The Organization for Economic Co-operation and Development (OECD) is still unclear about how its highly-anticipated tax proposals will impact private fund managers, according to tax experts.
The discussion draft, which was published late last month, forms part of the think-tank’s base erosion and profit shifting (BEPS) project and will act as the blueprint for how the G20 group of rich nations will tackle tax avoidance.
The aim of the draft was to address concerns that the BEPS project would negatively impact private fund managers. Specifically, the private funds community had been worried that the OECD’s proposals may prevent GPs from domiciling funds and holding vehicles in certain jurisdictions, like Luxembourg or the Netherlands, which feature extensive networks of double tax treaties.

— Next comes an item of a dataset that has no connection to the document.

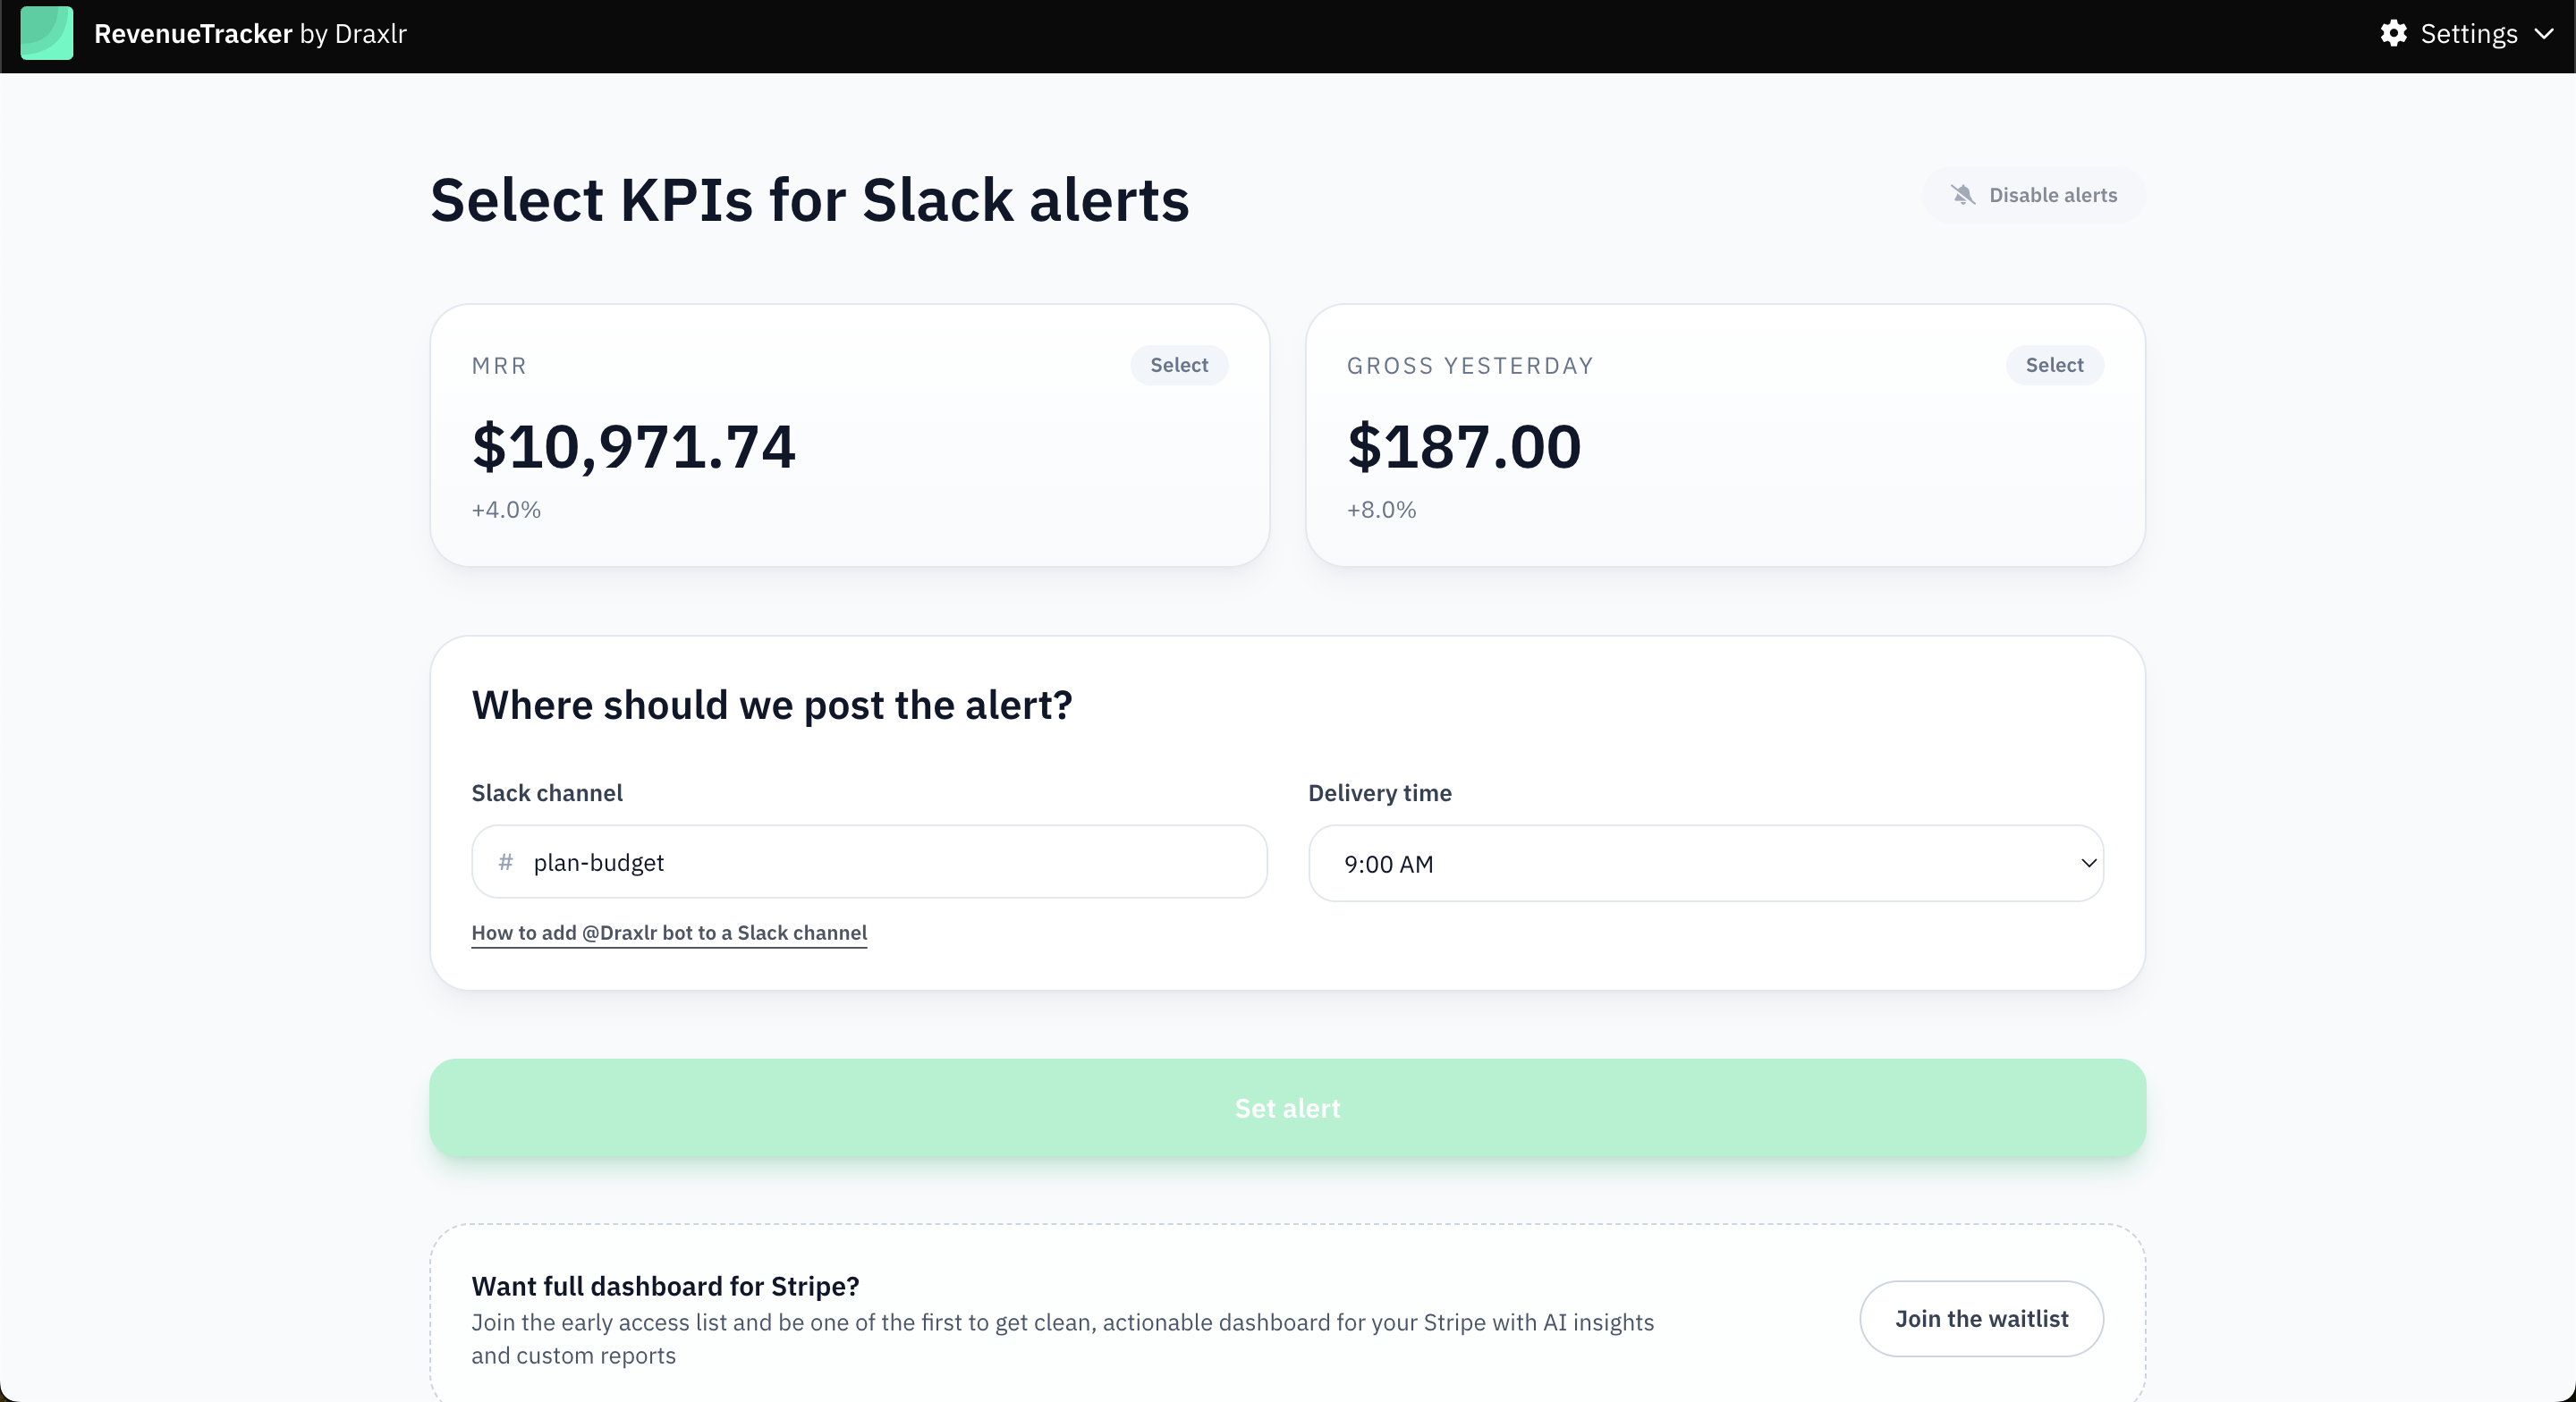The height and width of the screenshot is (1402, 2576).
Task: Click the $10,971.74 MRR value
Action: [x=634, y=446]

Yet, tax experts speaking to pfm say the OECD “doesn’t have a good grasp of how its proposals are creating problems” for fund managers.
“They are aware this is an area where people have voiced doubts and that is why they are trying to follow up on the issue,” said one UK-based tax lawyer. “But the alarming thing is that they do seem to be not even at the stage where they are aware what the issues are.”
However, the tax experts says it is not all doom and gloom for private fund managers yet as the OECD is asking for feedback on the discussion draft.
“The door has been left open still for the industry to make representations but that is about the best we can say. They [OECD] haven’t made any decisions at all which I suppose in itself is good news,” added a second UK lawyer.
The OECD is soliciting comments until January 9, 2015.